Text:
Of course, your coordinate array should have 1 extra time-step to account for the positions at negative time that we will define here, just like `01_molecular_dynamics_1D.ipynb`.

The temperature and energy arrays are much simpler, as there is only one temperature and one energy for each time-step. 

Again, we will initialise the system with forces of 0.0 and random velocities.



<div class="alert alert-block alert-warning">

**Tip**

Useful `numpy` functions might include:
- np.zeros()
- np.random.rand()
</div>

In [1]:
import numpy as np

class MD3D:
    n_dims = 3 # dimension of box
    
    def __init__(self, n_steps, box_length = 36.0, n_particles=36):
        
        self.n_particles = n_particles # number of particles
        self.cell = np.array([box_length, box_length, box_length]) # cell for periodic boundary conditions
        
        self.time_step = 0.01  # integration time step
        self.n_steps = n_steps  # number of steps to take
        
        self.cutoff_dist = 18.0  # distance cutoff for computing interactions
        self.cutoff_sq = self.cutoff_dist ** 2
        self.cutoff_energy =  4 * (self.cutoff_dist ** -12 - self.cutoff_dist ** -6)
        
        self.temperature = 0.728
        
        # Define numpy arrays for coordinates,
        # velocities, forces, temperatures, 
        # and energies
        self.xyz = np.zeros((n_steps + 1, n_particles, 3))
        self.velocities = np.random.rand(n_steps, n_particles, 3)
        self.forces = np.zeros((n_steps, n_particles, 3))
        self.temperatures = np.zeros(n_steps)
        self.energies_potential = np.zeros(n_steps)
        self.energies_total = np.zeros(n_steps)
    

####  &#x1F40D;  &nbsp; What's happening here? &nbsp; &#x1F40D; 

<div class="alert alert-block alert-success">
    
    
It is common to import packages with abbreviated names. The standard alias for numpy as np. Importing numpy as np means that the classes and methods of Numpy can be accessed through `np`, but not through `numpy`. `np.zeros()` would call the the `zeros` function of numpy, whereas `numpy.zeros()` would result in an error.
</div>

#### &nbsp;

<div class="alert alert-block alert-info"><b>

Create an instance of `MD3D` below and assign it to a variable. Check that the arrays you created look how you expected them to. (You can look at the shape of an array with `ndarray.shape`).</b></div>

### Set up initial state

In the function `setup_system` you should set up your simulation system at time=0.

Supplied data:
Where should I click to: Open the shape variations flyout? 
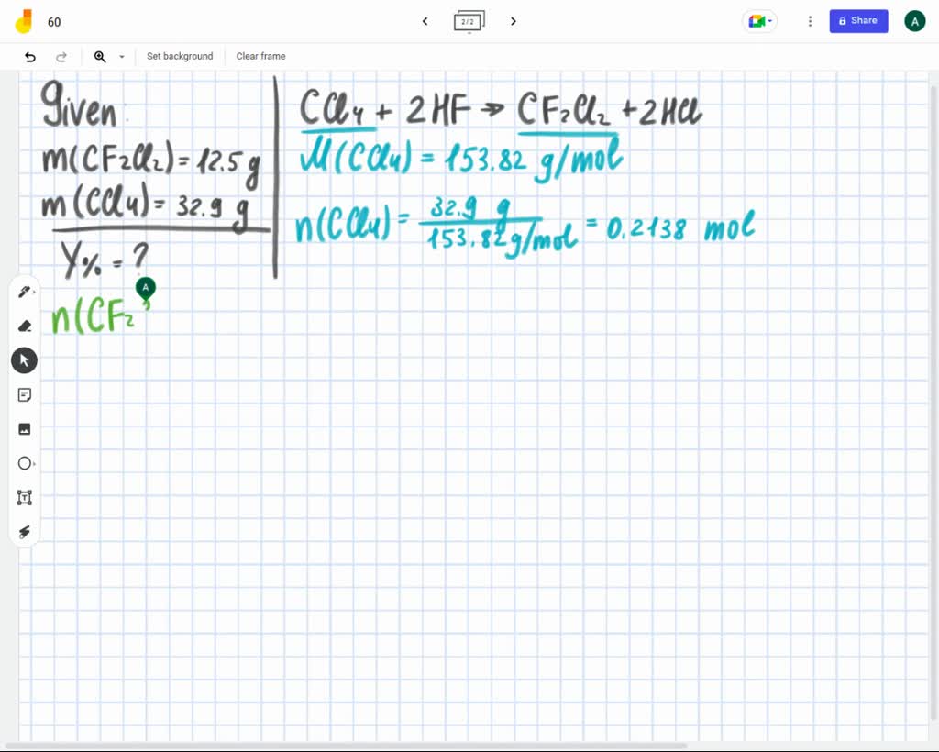pos(36,463)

Stated goal:
According to the molecular dynamics excerpt, what value is set as the distance cutoff for computing interactions? The listing is not needed for this exercise.

Output for this exercise:
18.0